(SPOT.ph) For most of us, heading to class means going up a flight of stairs or taking an elevator to the nth floor, and getting stuck for hours inside the four walls of the classroom. But for the students of Silliman University in Dumaguete City, Negros Oriental, walking to school gives them a great excuse to enjoy "the unsurpassed drama of a Dumaguete morning from the sea"—the same words spoken by Dr. David Sutherland Hibbard, founder of this American institution, while on his way to Negros Island from Cebu.Â
It doesn't come as a surprise that this is also the home of the oldest creative writing program in Asia and the first national writers workshop in the Philippines. Imagine all the poems, stories, and plays penned by writers from all over the country after a couple of weeks listening to the crashing of the waves on the boardwalk.

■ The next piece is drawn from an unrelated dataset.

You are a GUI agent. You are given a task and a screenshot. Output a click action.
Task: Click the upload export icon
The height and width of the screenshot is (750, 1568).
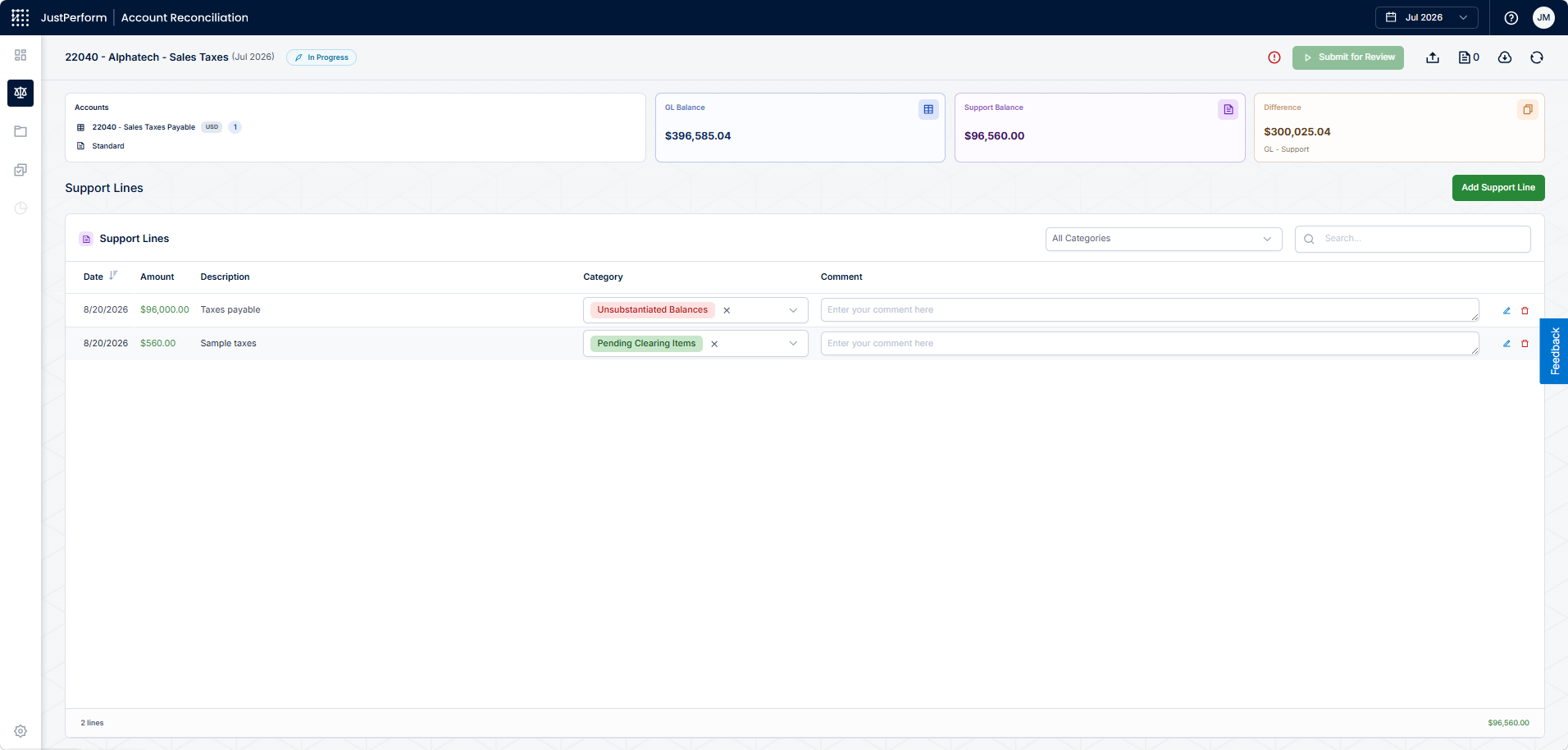1433,57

The First American University in Asia
With the number of islands that the Philippines has, you'd think that we have every opportunity to build a school by the sea. But it took one Dr. Horace B. Silliman—a retired businessman from New York—to make this dream come true.

In 1899, he thought of building an industrial school in the Philippines, and donated U.S. $10,000 to the Presbyterian Board of Foreign Missions. Dr. David Sutherland Hibbard and his wife, Laura, took on the challenge, and scouted the provinces of Cebu, Zamboanga, and Iloilo as possible locations. The couple took a side-trip to Negros and immediately fell in love with Dumaguete.